---------- Source text

- Leaders: Thomas Sabajo Hugo "Piko" Sabajo
- Dates active: 1989-1992
- Headquarters: Bigi Poika
- Active regions: West Suriname
- Ideology: Amerindian self-determination
- Wars: Surinamese Interior War

= Tucayana Amazonas =

Suriname guerrilla group

The Tucayana Amazonas was an Amerindian guerrilla commando group in Suriname.

Prior to the Tucayana Amazonas, many of the fighters had been soldiers during the Surinamese Interior War who fought on the side of the National Army against the Jungle Commando. The group felt betrayed by the 1989 Treaty of Kourou, a ceasefire agreement between the Jungle Commando and the Surinamese army, which gave the Maroons more rights, but neglected indigenous rights. The Tucayana claimed to be supported by all tribes.

On 31 August 1989, a group of Amerindians took possession of the ferry near Jenny and called themselves the Tucayana Amazonas. They initially caused confusion with non-natives because they thought that Tucayana was a tribe. The Tucayana went on to take the villages of Apoera, Washabo, and Bigi Poika, where they set up their headquarters. The Tucayana Amazonas were headed by Thomas Sabajo with his brother Hugo "Piko" Sabajo as second in command in Bernharddorp, which was also liberated.

--------------------
---------- Given data

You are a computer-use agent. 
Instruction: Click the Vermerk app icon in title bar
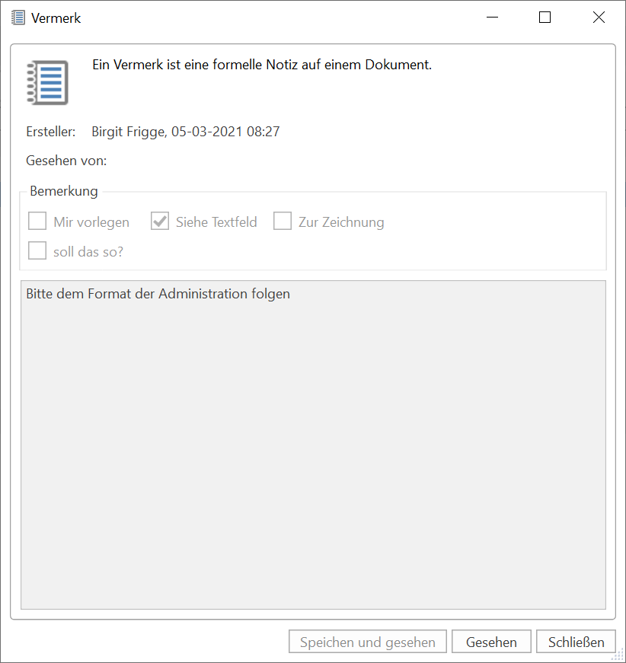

--------------------

*Set tasks*.
a - Using the Tucayana Amazonas article, list every settlement that the group is said to have taken or liberated.
b - Answer these from the Tucayana Amazonas article:
(i) In what year did the group's period of activity end?
(ii) Between which two parties was the Treaty of Kourou a ceasefire agreement?
(iii) On what date did the group take possession of the ferry near Jenny?

*The replies*.
a - Apoera, Washabo, Bigi Poika, Bernharddorp

b -
(i) 1992
(ii) The Jungle Commando and the Surinamese army
(iii) 31 August 1989